家具は引越す日に届くようにすべきなんだな、とあたりまえのことに気付きました。
こんなうっかりはあまりないと思いますが、お引越しビギナーのみなさんは荷物が届く日程には気をつけてくださいね。
棚はまだいいとしても、冷蔵庫が届くのが2日後だったりして、夏に冷蔵庫がないのは地味にきつかったです。
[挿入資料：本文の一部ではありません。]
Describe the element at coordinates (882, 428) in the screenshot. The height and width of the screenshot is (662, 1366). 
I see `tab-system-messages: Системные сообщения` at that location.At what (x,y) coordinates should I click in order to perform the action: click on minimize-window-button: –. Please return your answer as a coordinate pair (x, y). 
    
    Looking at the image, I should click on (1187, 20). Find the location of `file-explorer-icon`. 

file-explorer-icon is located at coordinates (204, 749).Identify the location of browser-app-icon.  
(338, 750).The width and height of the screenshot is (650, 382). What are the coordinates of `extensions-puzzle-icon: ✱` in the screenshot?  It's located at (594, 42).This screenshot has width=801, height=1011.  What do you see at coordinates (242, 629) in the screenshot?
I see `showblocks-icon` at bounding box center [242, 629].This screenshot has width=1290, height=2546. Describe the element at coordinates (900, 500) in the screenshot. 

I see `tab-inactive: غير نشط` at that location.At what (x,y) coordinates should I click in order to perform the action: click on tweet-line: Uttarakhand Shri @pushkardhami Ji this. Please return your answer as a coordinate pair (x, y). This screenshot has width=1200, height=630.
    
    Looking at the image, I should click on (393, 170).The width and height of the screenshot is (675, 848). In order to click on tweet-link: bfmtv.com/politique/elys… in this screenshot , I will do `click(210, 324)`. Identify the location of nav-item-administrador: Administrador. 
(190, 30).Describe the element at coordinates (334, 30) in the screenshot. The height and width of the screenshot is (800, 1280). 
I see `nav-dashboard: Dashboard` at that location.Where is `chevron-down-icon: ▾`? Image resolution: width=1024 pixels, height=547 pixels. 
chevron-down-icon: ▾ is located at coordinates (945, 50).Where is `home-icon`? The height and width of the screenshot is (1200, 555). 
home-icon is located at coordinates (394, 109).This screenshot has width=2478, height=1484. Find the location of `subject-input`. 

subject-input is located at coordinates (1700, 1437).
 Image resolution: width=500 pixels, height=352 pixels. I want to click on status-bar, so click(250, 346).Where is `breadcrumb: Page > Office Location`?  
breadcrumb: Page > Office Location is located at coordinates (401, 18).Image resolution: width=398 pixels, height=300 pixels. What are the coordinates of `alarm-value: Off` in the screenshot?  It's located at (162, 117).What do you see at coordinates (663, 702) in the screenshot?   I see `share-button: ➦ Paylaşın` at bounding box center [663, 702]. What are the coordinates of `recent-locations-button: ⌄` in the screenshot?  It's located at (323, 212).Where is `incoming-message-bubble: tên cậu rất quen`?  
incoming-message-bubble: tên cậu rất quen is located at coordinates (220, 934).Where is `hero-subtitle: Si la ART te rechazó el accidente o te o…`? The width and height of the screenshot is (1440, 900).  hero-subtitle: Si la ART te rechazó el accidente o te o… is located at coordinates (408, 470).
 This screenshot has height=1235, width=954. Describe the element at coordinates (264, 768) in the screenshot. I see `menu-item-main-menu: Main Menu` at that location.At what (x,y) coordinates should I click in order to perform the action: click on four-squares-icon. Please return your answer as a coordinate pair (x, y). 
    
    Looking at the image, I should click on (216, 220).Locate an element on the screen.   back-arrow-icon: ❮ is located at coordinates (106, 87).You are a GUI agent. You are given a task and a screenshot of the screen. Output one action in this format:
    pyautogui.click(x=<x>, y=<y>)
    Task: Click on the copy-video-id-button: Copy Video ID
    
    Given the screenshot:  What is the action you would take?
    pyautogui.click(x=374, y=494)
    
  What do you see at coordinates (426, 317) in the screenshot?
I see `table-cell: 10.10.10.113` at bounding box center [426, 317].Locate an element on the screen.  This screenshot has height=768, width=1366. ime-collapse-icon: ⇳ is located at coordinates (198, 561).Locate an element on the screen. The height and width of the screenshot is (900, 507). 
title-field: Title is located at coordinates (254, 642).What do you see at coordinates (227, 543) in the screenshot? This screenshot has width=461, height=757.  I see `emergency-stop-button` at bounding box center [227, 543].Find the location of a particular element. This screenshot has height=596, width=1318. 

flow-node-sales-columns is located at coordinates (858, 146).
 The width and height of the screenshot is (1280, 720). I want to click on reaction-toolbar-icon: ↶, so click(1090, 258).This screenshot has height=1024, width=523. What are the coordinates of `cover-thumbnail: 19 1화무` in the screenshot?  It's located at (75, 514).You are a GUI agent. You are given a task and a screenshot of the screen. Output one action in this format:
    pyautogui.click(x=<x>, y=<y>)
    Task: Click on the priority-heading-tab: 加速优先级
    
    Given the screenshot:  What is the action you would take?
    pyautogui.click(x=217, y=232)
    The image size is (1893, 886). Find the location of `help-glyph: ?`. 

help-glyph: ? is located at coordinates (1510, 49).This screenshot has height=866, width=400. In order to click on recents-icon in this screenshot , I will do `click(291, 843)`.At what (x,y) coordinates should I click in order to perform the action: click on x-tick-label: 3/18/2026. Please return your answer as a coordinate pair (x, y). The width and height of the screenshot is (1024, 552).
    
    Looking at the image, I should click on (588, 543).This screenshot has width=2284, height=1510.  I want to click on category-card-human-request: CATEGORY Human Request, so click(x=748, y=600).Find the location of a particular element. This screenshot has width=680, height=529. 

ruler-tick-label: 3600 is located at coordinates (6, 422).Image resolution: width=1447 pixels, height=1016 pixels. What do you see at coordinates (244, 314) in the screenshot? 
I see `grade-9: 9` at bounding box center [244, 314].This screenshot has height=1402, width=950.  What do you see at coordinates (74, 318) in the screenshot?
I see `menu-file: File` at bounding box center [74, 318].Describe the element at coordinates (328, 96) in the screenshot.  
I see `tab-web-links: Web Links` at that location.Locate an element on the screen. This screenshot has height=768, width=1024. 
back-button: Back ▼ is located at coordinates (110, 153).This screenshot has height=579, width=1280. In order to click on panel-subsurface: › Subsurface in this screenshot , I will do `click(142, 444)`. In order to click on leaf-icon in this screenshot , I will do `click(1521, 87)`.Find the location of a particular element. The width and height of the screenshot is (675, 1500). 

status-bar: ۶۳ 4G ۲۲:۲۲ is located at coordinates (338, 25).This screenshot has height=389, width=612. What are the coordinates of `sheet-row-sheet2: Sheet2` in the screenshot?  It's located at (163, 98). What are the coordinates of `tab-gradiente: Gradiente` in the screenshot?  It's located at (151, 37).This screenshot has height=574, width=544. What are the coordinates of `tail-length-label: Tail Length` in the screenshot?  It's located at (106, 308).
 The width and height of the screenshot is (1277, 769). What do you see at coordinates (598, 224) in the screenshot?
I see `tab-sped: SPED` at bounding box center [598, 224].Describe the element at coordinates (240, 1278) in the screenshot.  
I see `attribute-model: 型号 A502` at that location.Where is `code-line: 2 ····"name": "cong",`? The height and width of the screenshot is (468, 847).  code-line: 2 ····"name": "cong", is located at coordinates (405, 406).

しまえるものをなんとかしまい、とりあえず寝る場所を確保。
お酒でも飲んじゃいますかねーとひとりごちてコンビニへ。
戻ってきたところで、あ、冷蔵庫ないんだった・・・とまた気付く。
カーテンもまだついていなくて、ダンボールにかこまれて、ちょっとさみしくて、ちょっとこわくて、でもちょっと誇らしさもあって、どきどきしていた。

窓から生ぬるい風が入ってきて、どんどんぬるくなる缶チューハイを飲みながら、ラジオの会話にフへへッと笑ったりする、そんな日々の幕開けをひとり静かに祝った夜なのでありました。